**Work instructions**.
Repeat the rows verbatim, beginning at the line that contains "Where should I click to: Select the dm-RA" and ending after the line that contains "pos(229,18)".

***

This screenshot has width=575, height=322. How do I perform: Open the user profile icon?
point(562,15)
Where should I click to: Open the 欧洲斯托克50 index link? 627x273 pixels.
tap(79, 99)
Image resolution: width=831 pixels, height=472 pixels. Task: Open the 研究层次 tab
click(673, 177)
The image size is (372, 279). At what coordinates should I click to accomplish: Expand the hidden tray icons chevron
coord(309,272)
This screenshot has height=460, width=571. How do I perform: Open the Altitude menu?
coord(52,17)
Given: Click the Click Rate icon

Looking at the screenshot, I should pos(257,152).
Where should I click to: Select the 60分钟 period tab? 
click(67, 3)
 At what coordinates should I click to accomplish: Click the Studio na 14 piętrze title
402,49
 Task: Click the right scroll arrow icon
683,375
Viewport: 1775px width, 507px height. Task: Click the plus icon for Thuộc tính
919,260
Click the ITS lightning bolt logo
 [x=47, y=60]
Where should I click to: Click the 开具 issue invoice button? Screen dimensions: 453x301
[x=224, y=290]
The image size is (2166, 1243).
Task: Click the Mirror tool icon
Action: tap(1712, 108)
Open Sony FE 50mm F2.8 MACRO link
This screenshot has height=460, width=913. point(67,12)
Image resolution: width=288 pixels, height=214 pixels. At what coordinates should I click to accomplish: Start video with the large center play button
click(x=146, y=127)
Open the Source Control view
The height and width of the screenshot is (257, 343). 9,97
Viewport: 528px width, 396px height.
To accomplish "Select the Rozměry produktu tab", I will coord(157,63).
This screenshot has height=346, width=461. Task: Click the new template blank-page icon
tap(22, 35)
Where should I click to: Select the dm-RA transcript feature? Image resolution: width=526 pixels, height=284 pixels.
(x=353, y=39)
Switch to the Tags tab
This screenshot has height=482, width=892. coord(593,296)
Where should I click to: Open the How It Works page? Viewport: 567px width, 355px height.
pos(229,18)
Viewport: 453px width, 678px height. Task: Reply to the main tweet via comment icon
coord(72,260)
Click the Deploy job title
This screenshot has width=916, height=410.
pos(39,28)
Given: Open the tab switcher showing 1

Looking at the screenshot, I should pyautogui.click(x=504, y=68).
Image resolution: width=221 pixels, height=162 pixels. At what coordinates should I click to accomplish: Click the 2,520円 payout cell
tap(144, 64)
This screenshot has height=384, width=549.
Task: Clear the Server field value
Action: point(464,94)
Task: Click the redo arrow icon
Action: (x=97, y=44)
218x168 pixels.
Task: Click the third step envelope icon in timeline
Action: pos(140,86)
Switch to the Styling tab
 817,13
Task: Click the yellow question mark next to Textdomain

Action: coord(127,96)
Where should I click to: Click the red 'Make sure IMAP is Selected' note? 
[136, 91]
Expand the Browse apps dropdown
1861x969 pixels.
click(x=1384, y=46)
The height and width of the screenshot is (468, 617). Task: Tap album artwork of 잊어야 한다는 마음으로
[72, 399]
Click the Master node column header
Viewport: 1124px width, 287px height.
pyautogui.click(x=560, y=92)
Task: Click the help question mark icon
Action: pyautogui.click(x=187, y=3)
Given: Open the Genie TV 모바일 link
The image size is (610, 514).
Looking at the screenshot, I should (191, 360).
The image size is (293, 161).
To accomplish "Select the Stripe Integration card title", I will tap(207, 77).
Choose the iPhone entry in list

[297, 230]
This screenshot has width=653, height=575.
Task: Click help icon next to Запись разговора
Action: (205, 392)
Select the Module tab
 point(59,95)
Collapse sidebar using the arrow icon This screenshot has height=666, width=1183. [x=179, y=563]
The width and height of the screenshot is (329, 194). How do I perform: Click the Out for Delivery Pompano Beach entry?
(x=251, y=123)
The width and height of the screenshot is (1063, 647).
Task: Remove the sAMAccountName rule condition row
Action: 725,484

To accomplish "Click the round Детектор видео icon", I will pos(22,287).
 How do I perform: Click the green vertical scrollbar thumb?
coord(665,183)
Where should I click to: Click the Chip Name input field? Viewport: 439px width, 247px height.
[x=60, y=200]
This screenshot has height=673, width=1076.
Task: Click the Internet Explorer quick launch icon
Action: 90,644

***

**Output of the exercise**.
Where should I click to: Select the dm-RA transcript feature? Image resolution: width=526 pixels, height=284 pixels.
(x=353, y=39)
Switch to the Tags tab
This screenshot has height=482, width=892. coord(593,296)
Where should I click to: Open the How It Works page? Viewport: 567px width, 355px height.
pos(229,18)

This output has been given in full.